Thanks to Huw Richards for sharing his wisdom and knowledge! I wrote the following notes watching the video published on Huw Richards’s channel. You can watch it using this YouTube link.
What is compost
To start off, let’s define compost: it’s the breakdown of organic matter into beautiful rich humus.
The few key things about lazy composting
You need bins of 1 meter long
Why? It isn’t going to warm up as easily as in a dalek size bin.

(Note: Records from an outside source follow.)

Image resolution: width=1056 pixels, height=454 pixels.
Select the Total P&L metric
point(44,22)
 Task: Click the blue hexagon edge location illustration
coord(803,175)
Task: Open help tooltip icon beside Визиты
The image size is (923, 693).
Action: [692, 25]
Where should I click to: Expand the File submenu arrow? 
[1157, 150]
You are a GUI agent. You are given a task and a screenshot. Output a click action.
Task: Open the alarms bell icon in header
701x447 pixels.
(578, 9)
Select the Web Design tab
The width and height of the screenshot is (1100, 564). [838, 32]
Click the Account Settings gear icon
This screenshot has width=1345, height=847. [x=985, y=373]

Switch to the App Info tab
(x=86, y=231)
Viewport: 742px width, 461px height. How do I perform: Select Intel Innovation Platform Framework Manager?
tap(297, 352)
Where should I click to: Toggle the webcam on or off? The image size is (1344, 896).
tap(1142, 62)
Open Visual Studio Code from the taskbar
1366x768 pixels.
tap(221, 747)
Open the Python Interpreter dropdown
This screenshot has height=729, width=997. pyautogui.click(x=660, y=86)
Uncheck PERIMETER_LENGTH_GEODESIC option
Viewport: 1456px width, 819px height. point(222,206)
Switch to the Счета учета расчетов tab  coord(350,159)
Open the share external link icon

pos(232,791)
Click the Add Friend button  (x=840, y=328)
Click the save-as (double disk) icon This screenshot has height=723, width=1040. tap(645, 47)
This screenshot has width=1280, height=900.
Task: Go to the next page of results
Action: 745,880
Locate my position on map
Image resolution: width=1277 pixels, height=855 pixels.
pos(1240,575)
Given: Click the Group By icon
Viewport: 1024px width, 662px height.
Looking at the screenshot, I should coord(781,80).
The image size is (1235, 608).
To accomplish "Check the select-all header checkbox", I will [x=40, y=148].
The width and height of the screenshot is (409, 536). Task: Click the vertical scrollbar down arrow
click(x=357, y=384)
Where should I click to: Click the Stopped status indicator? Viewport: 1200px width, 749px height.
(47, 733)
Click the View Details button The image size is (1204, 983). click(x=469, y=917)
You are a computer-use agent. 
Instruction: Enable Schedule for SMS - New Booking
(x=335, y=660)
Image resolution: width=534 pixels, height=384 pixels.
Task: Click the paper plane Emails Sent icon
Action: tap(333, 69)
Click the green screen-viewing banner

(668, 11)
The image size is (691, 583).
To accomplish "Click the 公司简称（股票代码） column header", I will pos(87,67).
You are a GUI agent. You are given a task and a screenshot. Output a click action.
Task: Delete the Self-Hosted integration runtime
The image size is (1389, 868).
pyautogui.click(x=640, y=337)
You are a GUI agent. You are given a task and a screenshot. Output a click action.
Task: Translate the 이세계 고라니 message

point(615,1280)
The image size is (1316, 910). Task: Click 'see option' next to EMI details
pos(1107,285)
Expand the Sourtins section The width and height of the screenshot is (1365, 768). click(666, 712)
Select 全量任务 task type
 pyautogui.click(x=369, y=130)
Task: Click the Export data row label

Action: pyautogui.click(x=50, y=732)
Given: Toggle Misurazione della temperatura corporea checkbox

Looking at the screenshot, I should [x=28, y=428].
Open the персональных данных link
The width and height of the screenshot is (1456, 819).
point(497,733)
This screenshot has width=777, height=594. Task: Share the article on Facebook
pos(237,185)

It needs a larger size bin to be able to build up the warmth.
That warmth and heat help to break down the material.
You will typically add:
- green material: grass, vegetable waste, coffee ground…
- brown material: dead leaves, wood, cardboard…
About grass clipping
Apply it in a thin layer (2–3 cm maximum) because it can get sludgy if too thick.
I have found that mixing grass clippings with wood dust helps build a thin compost and helps to avoid the sludge.
Ratio of green and brown
Huw tries to go for a 1 part green for 2 parts brown.
But, with lazy composting, he doesn’t overthink it. But you will need to follow one key rule.
You need diversity
Two or three ingredients aren’t enough.
The more you add diverse sources of material, the more balance the compost will be in terms of pH and nutrients.
When a bin is full
The only thing to do: press on the material to compact it a little.
Put on some boots, climb in the bin and jump!
Jumping in the compost bin
Don’t do it if you didn’t build a strong structure 🤣
Finally, cover the compost with cardboard to keep some rainfall off the compost pile. You want moisture but you don’t have anaerobic environment.
When is lazy compost ready
It will take longer, because it doesn’t get as hot.
So instead, two to three months, it will take between six and eight months.
Huw uses the technique of smelling the compost: if it smells like the forest floor, then it’s ready.
Then you can apply it to the beds as a cover for winter.
What about rats
You will get rats if you put in cooked food, diaries and bread in the compost bin.
And wouldn’t you prefer having them in the compost bin or your food storage?
How many compost bins
Three bins appears to be a good target:
- one is usable for the garden
- one is full and is starting to break down
- one is being filled
Therefore you will have compost available most of the time!